══ Exercise data

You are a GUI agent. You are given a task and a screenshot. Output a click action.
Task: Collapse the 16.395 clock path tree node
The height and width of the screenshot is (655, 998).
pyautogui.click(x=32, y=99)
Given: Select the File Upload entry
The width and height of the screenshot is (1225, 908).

════
══ Exercise data

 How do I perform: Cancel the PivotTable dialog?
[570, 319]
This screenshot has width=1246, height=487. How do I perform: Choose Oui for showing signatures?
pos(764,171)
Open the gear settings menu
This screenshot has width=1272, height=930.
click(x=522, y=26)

════
══ Exercise data

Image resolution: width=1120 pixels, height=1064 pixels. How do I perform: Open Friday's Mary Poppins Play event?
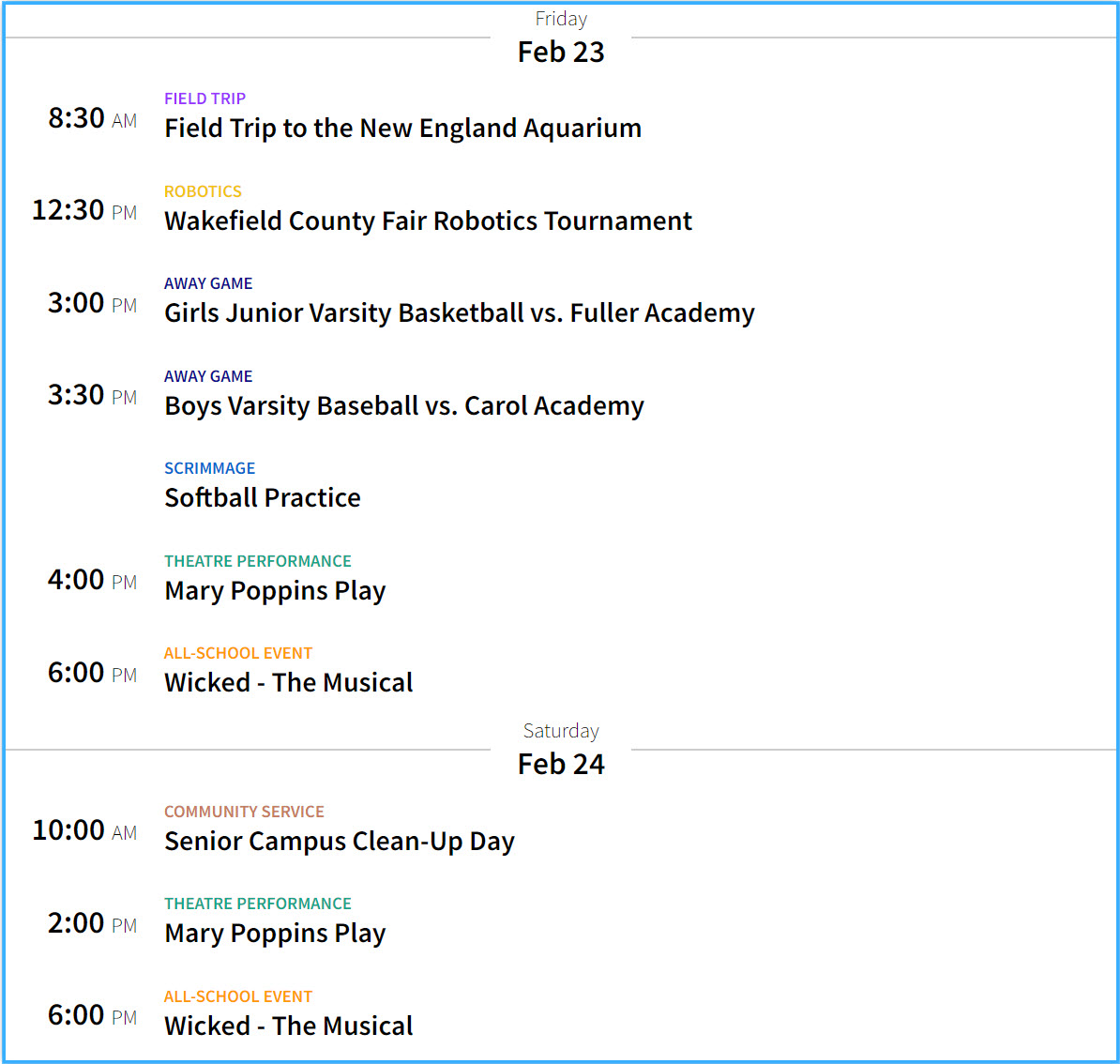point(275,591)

════

Problem.
Could you set down, word for word, only the lines above from the line with "Given: Select the File Upload entry" to the line with "The width and", including both?

Reply.
Given: Select the File Upload entry
The width and height of the screenshot is (1225, 908).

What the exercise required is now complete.